Member of parliament
- Preceded by: G. Venkat Swamy
- Succeeded by: G. Venkat Swamy
- Constituency: Peddapalli

Personal details
- Born: 25 July 1955 (age 70) Hyderabad, Telangana, India
- Party: Telugu Desam Party
- Spouse: Rajendra Prasad Marpak (m. 1981)
- Children: 2

= Chellamalla Suguna Kumari =

Indian politician (born 1955)

Chellamalla Suguna Kumari (born 25 July 1955) is an Indian parliamentarian from Hyderabad, Telangana.

==Personal life==
Chellamalla was born in Hyderabad, Andhra Pradesh in 1955. Her father is C. Pochaiah.
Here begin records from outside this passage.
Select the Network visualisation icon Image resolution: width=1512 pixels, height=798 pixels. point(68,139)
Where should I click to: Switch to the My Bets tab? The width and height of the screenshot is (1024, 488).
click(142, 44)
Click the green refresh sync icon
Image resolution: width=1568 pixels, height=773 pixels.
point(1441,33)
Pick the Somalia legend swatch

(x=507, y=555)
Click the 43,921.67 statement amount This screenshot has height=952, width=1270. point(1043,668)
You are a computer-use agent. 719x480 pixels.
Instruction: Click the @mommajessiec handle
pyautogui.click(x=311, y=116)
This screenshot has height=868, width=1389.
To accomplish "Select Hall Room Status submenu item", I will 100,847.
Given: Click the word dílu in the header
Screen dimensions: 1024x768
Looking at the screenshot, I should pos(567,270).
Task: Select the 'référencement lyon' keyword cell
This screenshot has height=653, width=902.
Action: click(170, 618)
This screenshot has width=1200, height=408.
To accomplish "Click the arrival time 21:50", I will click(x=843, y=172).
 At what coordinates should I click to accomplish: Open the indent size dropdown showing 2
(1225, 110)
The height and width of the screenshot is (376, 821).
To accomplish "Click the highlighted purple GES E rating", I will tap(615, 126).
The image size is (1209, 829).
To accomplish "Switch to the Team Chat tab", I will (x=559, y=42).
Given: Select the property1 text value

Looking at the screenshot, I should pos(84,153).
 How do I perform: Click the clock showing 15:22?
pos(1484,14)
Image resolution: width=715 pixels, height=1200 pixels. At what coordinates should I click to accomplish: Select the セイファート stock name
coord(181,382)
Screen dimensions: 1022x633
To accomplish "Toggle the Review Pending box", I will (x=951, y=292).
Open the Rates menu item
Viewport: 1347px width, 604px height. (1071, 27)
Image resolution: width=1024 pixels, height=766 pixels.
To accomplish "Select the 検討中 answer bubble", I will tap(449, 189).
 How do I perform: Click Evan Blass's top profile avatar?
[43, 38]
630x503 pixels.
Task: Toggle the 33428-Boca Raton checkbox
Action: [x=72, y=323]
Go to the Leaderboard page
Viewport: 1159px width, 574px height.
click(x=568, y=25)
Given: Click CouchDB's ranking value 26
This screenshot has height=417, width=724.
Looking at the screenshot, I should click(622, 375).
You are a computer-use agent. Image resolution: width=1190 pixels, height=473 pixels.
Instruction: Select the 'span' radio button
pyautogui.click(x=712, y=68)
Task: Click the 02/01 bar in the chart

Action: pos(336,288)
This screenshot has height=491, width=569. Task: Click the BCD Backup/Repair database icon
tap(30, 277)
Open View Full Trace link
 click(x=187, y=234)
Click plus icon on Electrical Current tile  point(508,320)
She successfully completed her M.B., B.S., M.D., D.G.O. and D. Ch. at Osmania Medical College and practises medicine. She is also involved in social work.

She married Dr. M. Rajendra Prasad in 1981. They have two sons.

==Political career==
Kumari was elected to the 12th Lok Sabha from Peddapalli (Lok Sabha constituency) in 1998 as a member of Telugu Desam Party. She was elected for the second term from the same constituency to 13th Lok Sabha in 2004.

She has been a member of various Parliamentary committees on Petroleum and Chemicals, on Government Assurances and Ministry of Health and Family Welfare.